Task directions:
Your response should consist of the records, reproduced exactly.
|---|
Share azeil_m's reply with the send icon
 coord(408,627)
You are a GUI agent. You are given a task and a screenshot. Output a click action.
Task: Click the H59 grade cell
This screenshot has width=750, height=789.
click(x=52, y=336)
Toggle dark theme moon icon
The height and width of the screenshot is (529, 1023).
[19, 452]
|---|
Response area:
Share azeil_m's reply with the send icon
 coord(408,627)
You are a GUI agent. You are given a task and a screenshot. Output a click action.
Task: Click the H59 grade cell
This screenshot has width=750, height=789.
click(x=52, y=336)
Toggle dark theme moon icon
The height and width of the screenshot is (529, 1023).
[19, 452]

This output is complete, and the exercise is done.